And Kaepernick also had the benefit of being in an offense that was on the forefront of the RPO revolution taking the league by storm, having one of the best offensive designers in the game, and excellent overall infrastructure on both offense and defense.
As I said, earlier, you have to take into account the context and extenuating circumstances.
You can put whatever context on it you want.
Prescott was not good in 2017 or the first half of 2018. His on field performance, for whatever reason, system or otherwise, more closely mirrored 2002-03 Quincy Carter and 2012-14 Colin Kaepernick in nearly all stats, than it did above-average quality NFL starters of 2017-18. That doesn't mean I would have traded 24 year old Prescott for 30 year old Andy Dalton or 28 year old Tyrod Taylor, because Prescott was younger and had potential, but the fact remains that is the tier he was in.... with busts and journeymen.... at that time.
If his performance of 2017-18 had continued, he would not be in Dallas right now. He was not good. His contract would have expired and he'd be gone.
The point to acknowledge here is that it wasn't some blip. He put together a run of poor games that outnumbered substantially his quality performances of 2016 (which also were not exactly great; more efficient and bus-drivery though, but he was not winning those 2016 games on his arm either, nonetheless).

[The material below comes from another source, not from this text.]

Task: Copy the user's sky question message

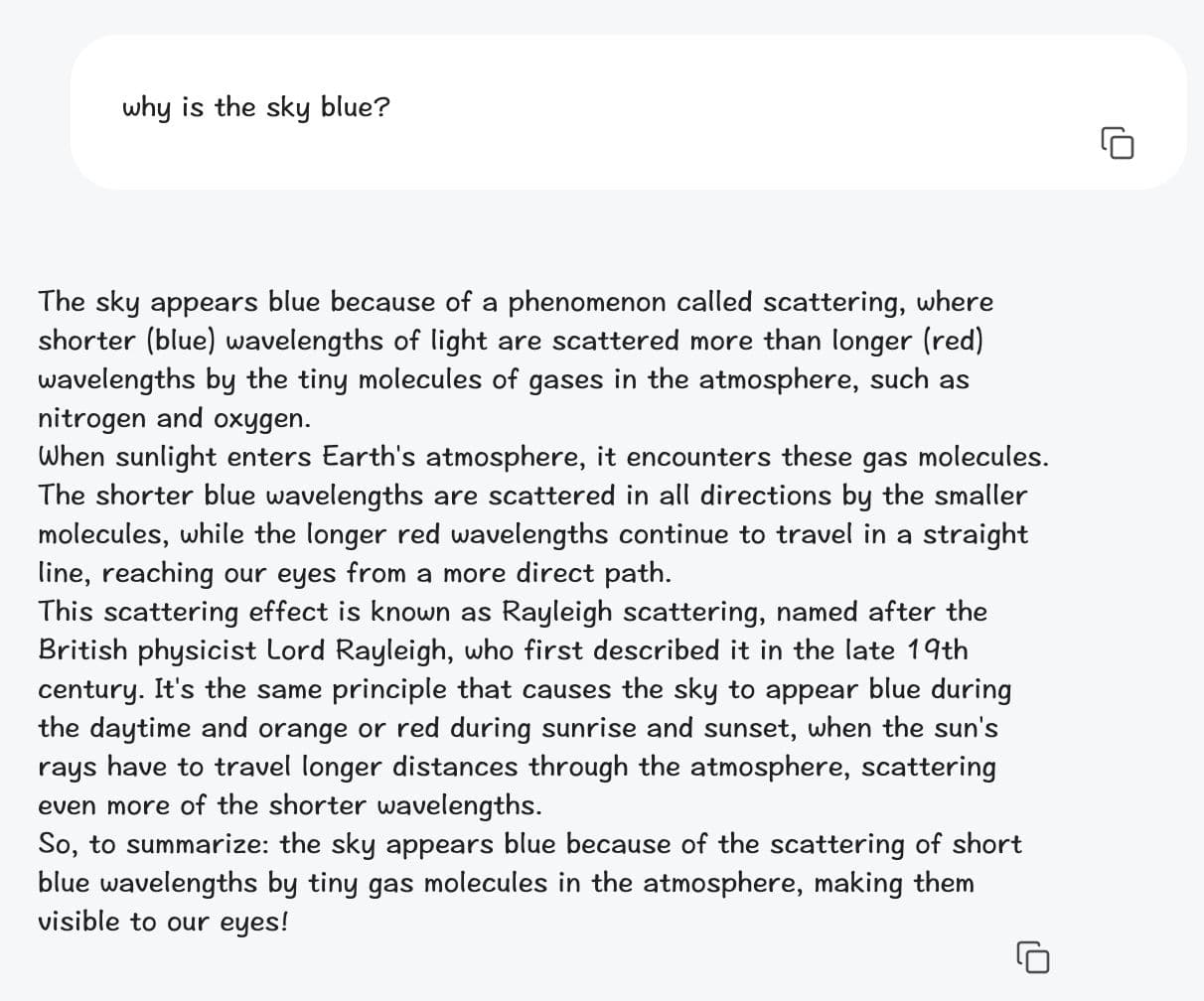Action: 1118,143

By game 7 of 2018, the only reasonable interpretation of Prescott was, a fourth round pick who enjoyed a magical rookie year supported by a solid defense and excellent OL/running game, who came crashing down to earth once teams got footage on him, and he was forced to carry more of the load himself rather than his supporting cast, and that he was not going to last.
A lot of QBs who hit that tailspin, especially slightly undertalented mid round picks, would never recover from that. They'd burn out and be done.

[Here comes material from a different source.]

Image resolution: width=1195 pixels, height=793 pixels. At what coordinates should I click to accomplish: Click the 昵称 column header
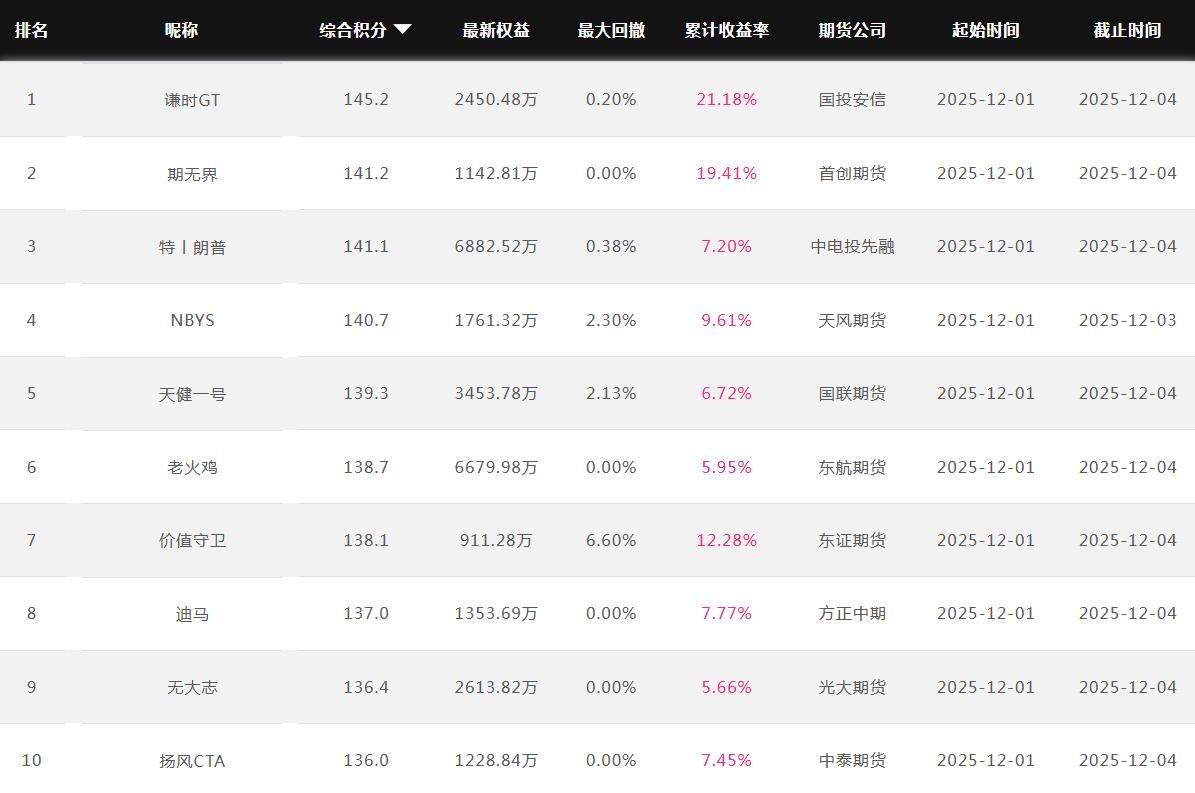181,30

Prescott figured enough out, perhaps helped by a timely comfort move to add Amari Cooper, that he was able to develop after 2.5 years in the league into more than what he was prior.
It's a huge success story and we are the beneficiaries such that at least now we don't have to be pressing to find a QB replacement. Granted, we now have another dilemma - I think he's a top 10 QB but not a top 3 QB, but he wants to be paid like the latter. That's another big problem.